§ What is being asked
Reproduce all of the records word for word, omitting the pictures.

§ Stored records
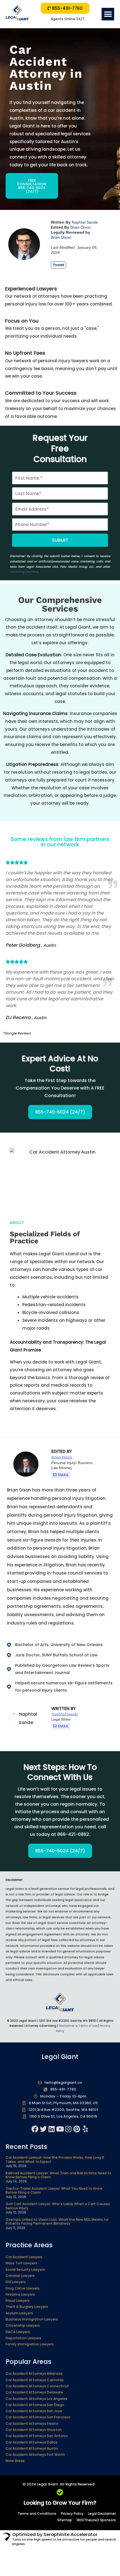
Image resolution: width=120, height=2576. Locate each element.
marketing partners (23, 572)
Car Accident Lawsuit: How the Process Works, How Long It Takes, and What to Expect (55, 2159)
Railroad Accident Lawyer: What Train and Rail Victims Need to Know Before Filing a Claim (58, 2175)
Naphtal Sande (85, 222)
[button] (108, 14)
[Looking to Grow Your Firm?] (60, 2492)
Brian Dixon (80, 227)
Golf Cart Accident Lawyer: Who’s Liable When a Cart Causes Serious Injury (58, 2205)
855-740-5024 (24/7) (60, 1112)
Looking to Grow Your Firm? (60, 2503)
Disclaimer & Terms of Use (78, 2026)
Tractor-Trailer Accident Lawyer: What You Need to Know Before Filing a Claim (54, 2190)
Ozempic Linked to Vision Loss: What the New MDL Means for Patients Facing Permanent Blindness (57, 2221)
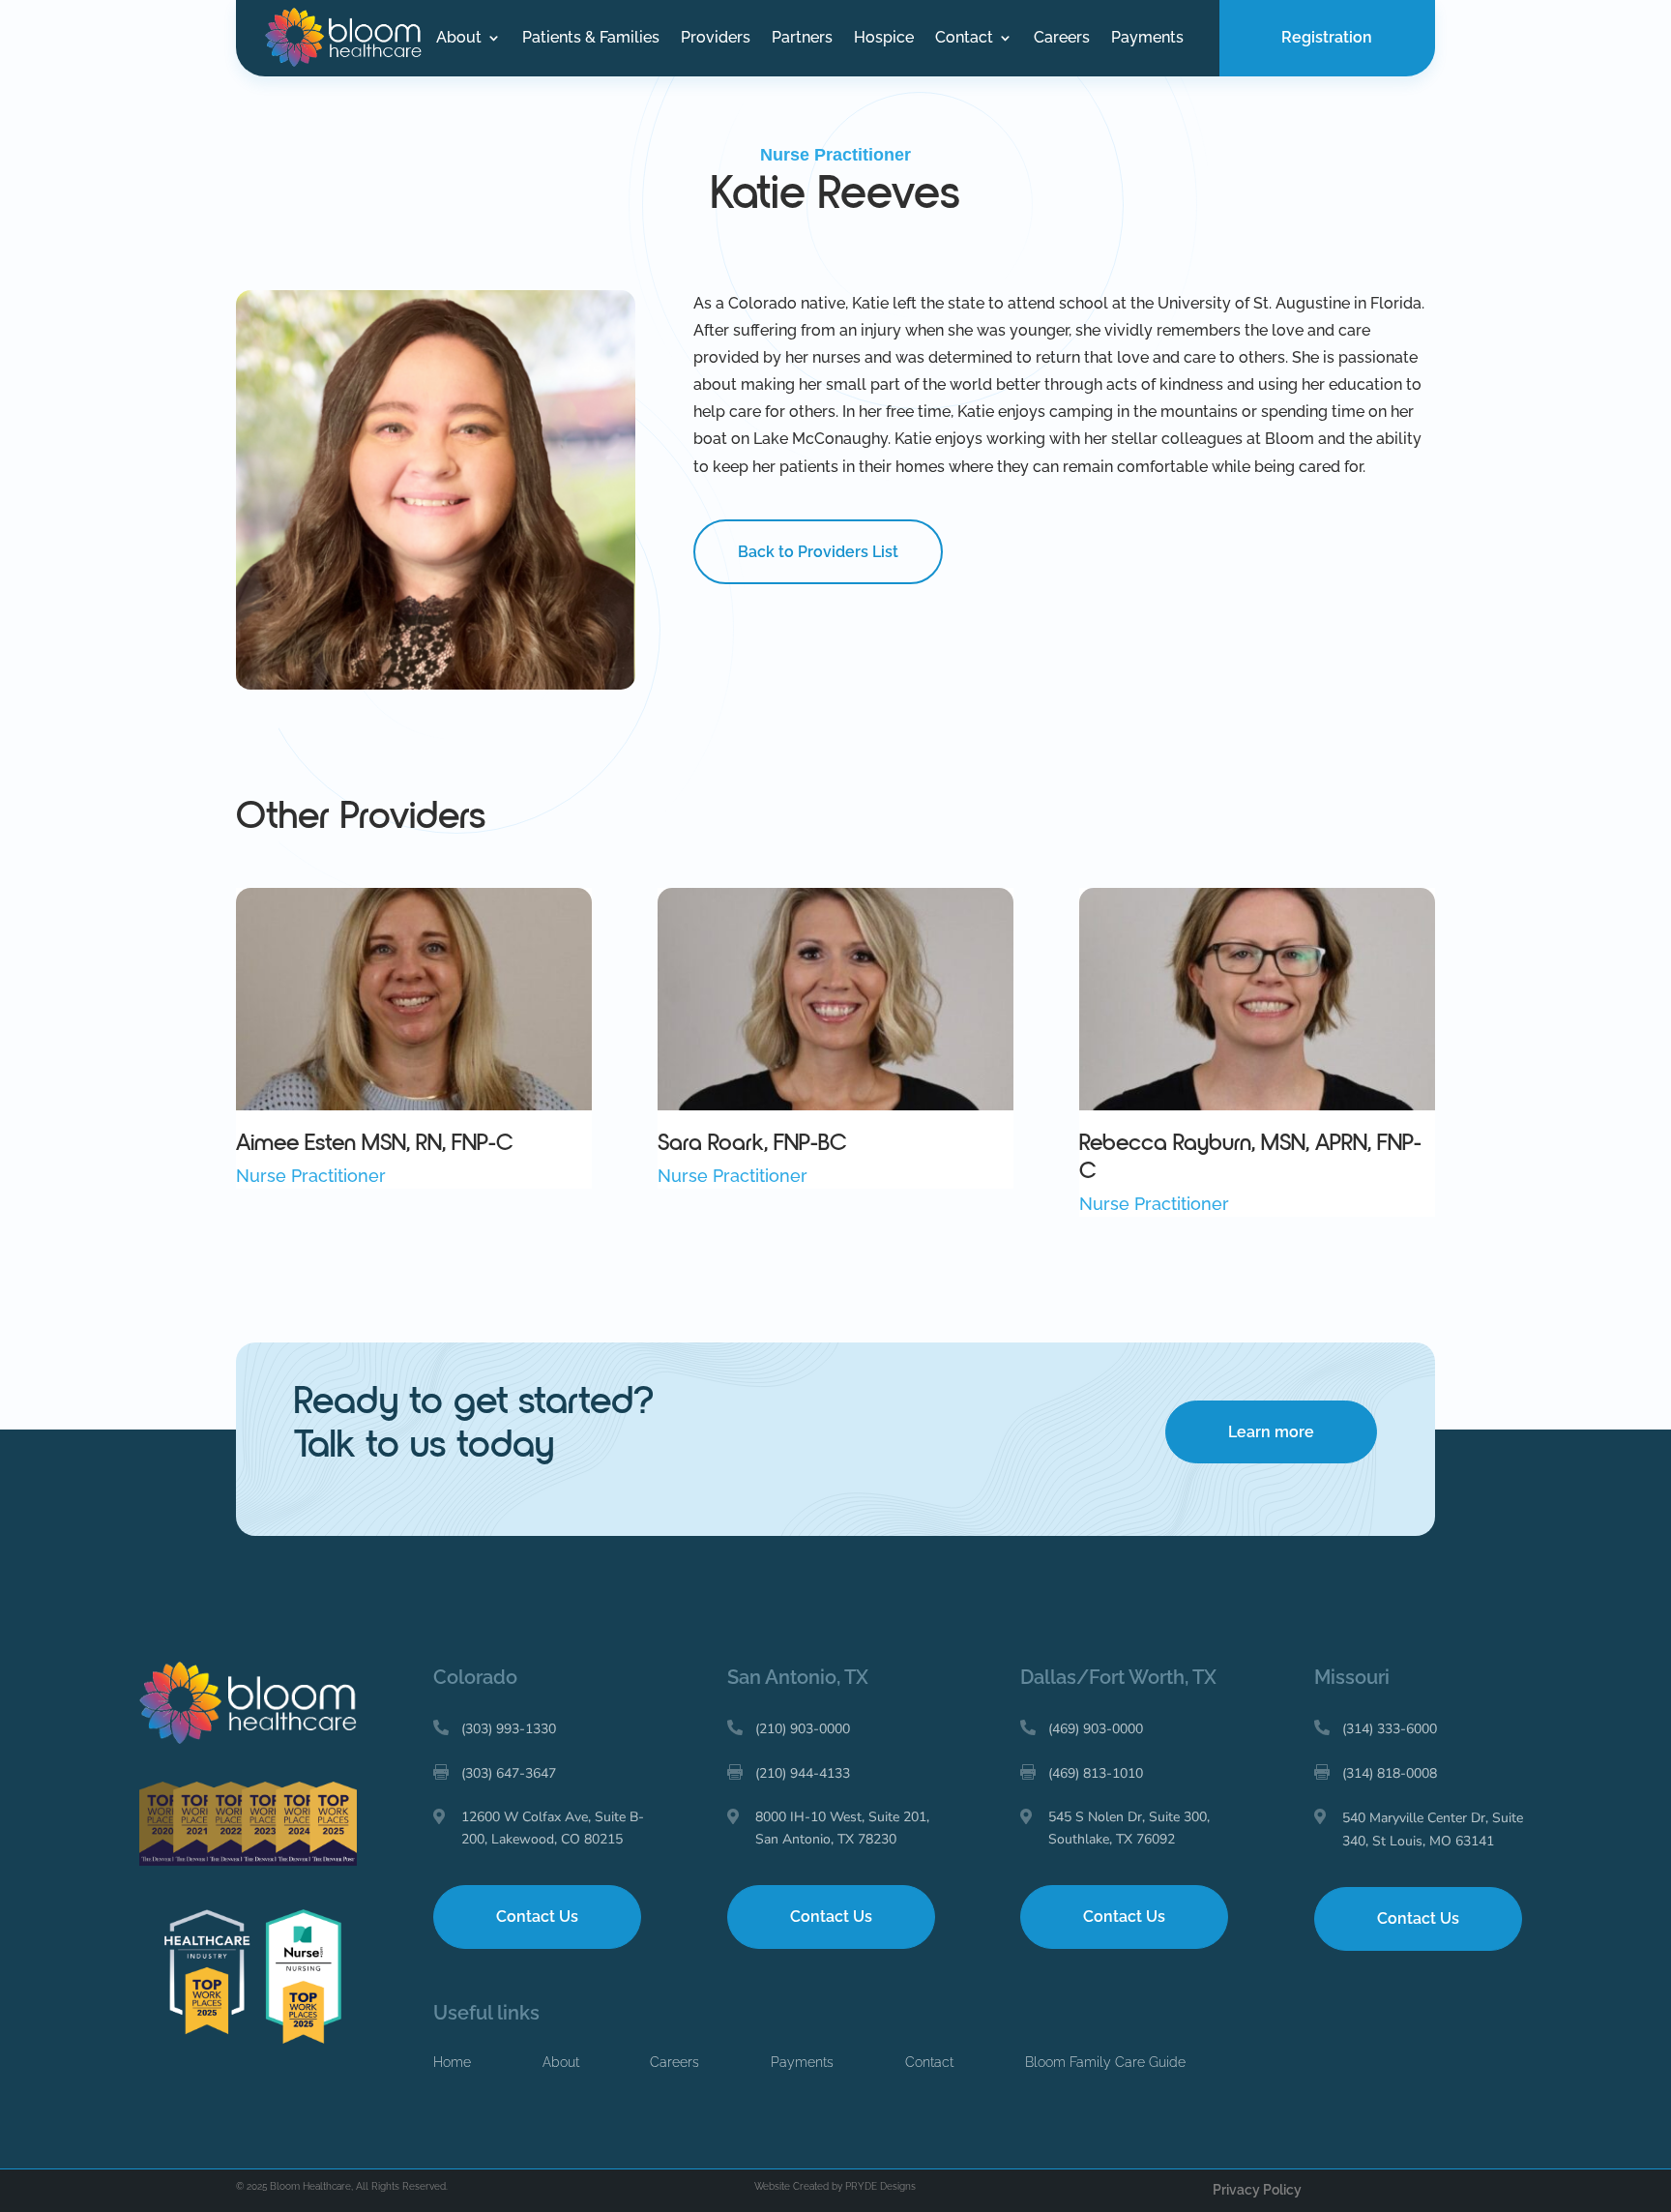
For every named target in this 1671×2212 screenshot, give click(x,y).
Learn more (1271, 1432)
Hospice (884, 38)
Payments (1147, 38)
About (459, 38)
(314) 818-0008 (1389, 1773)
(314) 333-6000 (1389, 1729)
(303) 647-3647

§ Solution
Image resolution: width=120, height=2576. Locate each element.
marketing partners (23, 572)
Car Accident Lawsuit: How the Process Works, How Long It Takes, and What to Expect (55, 2159)
Railroad Accident Lawyer: What Train and Rail Victims Need to Know Before Filing a Claim (58, 2175)
Naphtal Sande (85, 222)
[button] (108, 14)
[Looking to Grow Your Firm?] (60, 2492)
Brian Dixon (80, 227)
Golf Cart Accident Lawyer: Who’s Liable When a Cart Causes Serious Injury (58, 2205)
855-740-5024 (24/7) (60, 1112)
Looking to Grow Your Firm? (60, 2503)
Disclaimer & Terms of Use (78, 2026)
Tractor-Trailer Accident Lawyer: What You Need to Know Before Filing a Claim (54, 2190)
Ozempic Linked to Vision Loss: What the New MDL Means for Patients Facing Permanent Blindness (57, 2221)
For every named target in this 1671×2212 screenshot, give click(x,y).
Learn more (1271, 1432)
Hospice (884, 38)
Payments (1147, 38)
About (459, 38)
(314) 818-0008 (1389, 1773)
(314) 333-6000 (1389, 1729)
(303) 647-3647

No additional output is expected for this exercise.